Есть ли смысл отвоевывать ту территорию? Мы же не за территорию боремся, а за слом советской, КГБешной системы. Эти земли сейчас не имеют никакой ценности. Там все усыпано осколками, минами, неразорвавшимися снарядами. Заводы – уничтожены, распилены на металлолом, инфраструктура – в упадке. Учитывая менталитет людей, которые живут на той территории, разруха там будет еще сто лет.
Думаю, со временем ситуация на Донбассе урегулируется. А нам сейчас изо всех сил нужно побороть внутренних врагов – коррупцию, олигархов. 20 лет одни (политики – ред.) меняются с другими местами, называя себя то властью, то оппозицией. Всех их нужно гнать в шею. Назначение на высокие должности должны проходить через открытые конкурсы. Пока этого не произойдет, ничего не измениться и война не закончиться.
«Я был уверен, что моя жизнь закончиться в «зеленом коридоре»
В Иловайск заходили 19 августа. На третий день пребывания в городе, выдвинулись в сторону Зеленого, выкопали окопы и распределились по частному сектору, чтобы не сидеть всем в школе, где первоначально была наша база. Кто умнее был, то вырывал окоп прямо во дворе какого-то частного дома и там спал. Я вообще сделал себе блиндаж, перекрыл его шпалами и выходил из него только, чтобы покушать. Так было несколько дней. А потом от «Филина» поступила команда возвращаться в школу. Непонятный, конечно, приказ, но мы его выполнили.
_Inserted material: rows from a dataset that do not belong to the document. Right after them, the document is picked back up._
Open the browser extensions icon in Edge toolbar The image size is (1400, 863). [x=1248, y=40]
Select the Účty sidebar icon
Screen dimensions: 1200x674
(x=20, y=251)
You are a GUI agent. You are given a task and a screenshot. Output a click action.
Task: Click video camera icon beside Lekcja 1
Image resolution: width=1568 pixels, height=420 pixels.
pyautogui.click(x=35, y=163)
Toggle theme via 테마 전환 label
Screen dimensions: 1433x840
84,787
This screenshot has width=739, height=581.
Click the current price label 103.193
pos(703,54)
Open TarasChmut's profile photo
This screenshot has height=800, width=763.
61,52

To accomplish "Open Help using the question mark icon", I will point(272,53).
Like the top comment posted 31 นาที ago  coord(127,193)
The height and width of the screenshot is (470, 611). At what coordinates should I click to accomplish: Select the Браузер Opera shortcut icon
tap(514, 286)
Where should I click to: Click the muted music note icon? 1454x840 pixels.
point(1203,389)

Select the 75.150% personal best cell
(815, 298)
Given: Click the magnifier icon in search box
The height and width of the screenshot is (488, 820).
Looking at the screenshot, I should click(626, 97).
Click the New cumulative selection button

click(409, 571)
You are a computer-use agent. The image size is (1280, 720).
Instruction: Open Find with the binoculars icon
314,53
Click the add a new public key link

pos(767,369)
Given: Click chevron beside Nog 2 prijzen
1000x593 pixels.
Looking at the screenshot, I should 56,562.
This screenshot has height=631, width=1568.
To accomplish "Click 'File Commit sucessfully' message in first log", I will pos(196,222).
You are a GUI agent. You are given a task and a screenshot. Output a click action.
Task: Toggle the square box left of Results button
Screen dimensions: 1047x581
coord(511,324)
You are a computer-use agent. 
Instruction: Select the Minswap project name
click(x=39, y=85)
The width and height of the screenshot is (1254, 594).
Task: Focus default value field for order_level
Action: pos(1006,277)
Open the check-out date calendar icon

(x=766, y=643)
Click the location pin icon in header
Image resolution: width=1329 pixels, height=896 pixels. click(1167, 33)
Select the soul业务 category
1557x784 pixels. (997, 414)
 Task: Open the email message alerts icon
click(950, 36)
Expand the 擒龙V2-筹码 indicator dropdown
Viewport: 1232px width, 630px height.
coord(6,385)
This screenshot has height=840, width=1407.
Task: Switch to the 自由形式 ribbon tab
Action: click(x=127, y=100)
В школе я спал на третьем этаже. Когда начинались обстрелы, все бегали, как угорелые. Вот я и залез повыше, чтобы спокойно поспать (улыбается – ред.). Каждый день нас засыпали «Градами». А чем можно ответить на такие обстрелы? Техники соответствующей у нас не было. Поэтому я не реагировал, когда начиналась стрельба. Максимум: переворачивался с одного бока на другой. Нет смысла куда-то бежать. Где гарантия, что туда, где спрячешься, не прилетит осколок?
Со временем к постоянным обстрелам привыкаешь, как к любым звукам, которые слышишь каждый день. Главное, не позволять страху сковывать тебя. Я тогда думал и о том, чтобы не сдохнуть бестолково…
Мы ехали на УАЗе, а на буксире тащили за собой заглохшую «восьмерку». В Многополье остановились, и я сказал: «Ребята, отцепляйтесь, а то, чувствую, сейчас нам будет не сладко. И нам, и вам будет конец». Парни потом погрузились в какой-то грузовик, ехали впереди меня. Я видел, как прямым попаданием то ли ПТУРа, то ли танка, сорвало тент кузова. Там было 24 человека. Осталось только два тела.
Нас в УАЗе было шестеро. И мы проскочили. Я съехал с дороги, мчались по кукурузе. Не помню, сколько показывал спидометр, выжал из машины самую большую скорость. И так мы спаслись. Остановились уже в Червоносельском, непосредственно вплотную к жилым домам.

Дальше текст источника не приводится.